Please take the lines from the one holding "You are a computer-use" through the one holding "Instruction: View the" in the data below and copy them exactly.

### Dataset excerpts

────────────────

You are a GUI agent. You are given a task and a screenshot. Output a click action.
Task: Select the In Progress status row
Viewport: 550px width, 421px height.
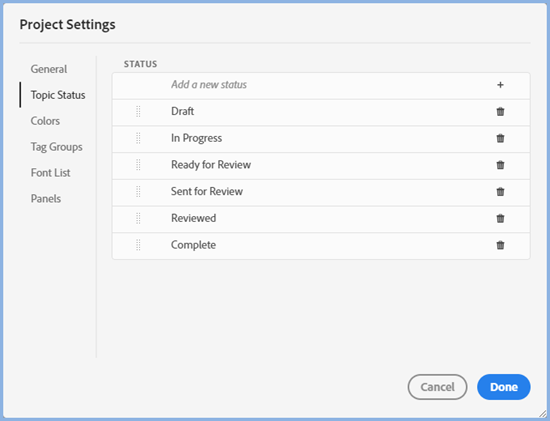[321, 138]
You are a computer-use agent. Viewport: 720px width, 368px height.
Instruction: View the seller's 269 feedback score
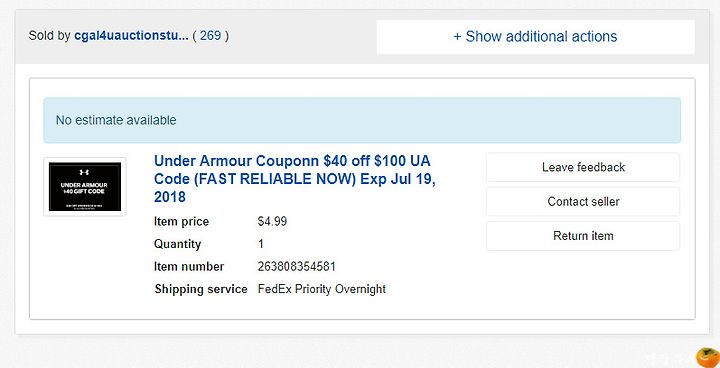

────────────────

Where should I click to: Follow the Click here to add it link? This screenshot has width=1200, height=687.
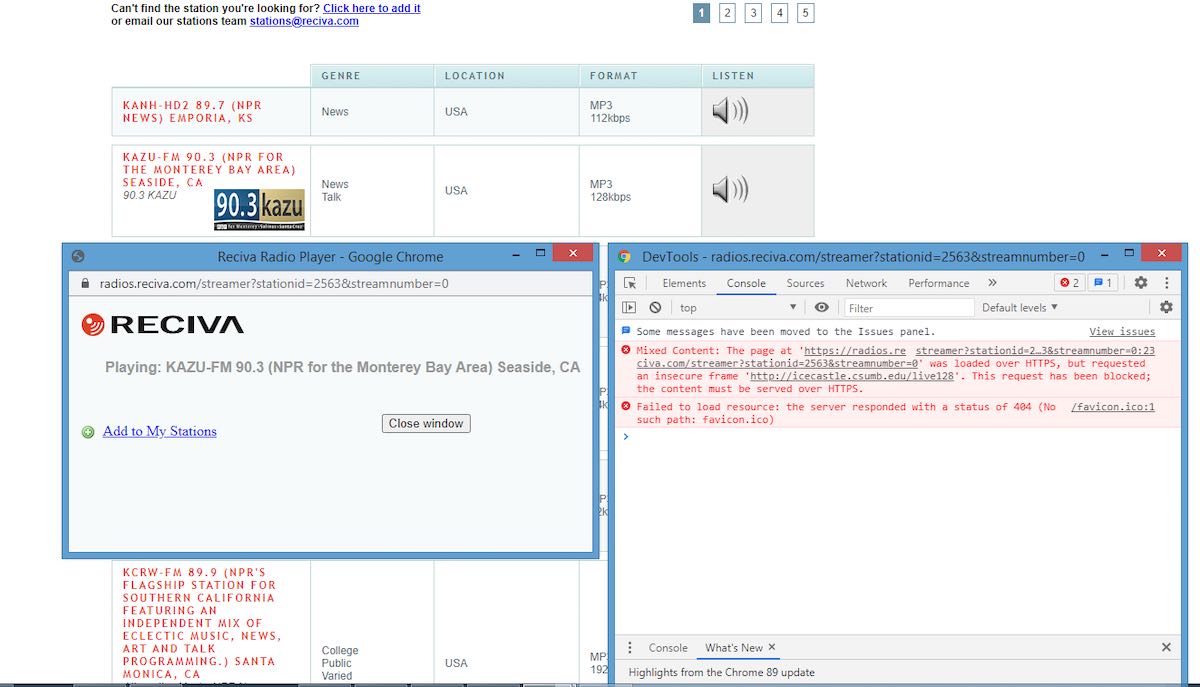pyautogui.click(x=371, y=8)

────────────────

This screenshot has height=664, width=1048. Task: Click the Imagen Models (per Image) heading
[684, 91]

────────────────

### Exercise solution
You are a computer-use agent. Viewport: 720px width, 368px height.
Instruction: View the seller's 269 feedback score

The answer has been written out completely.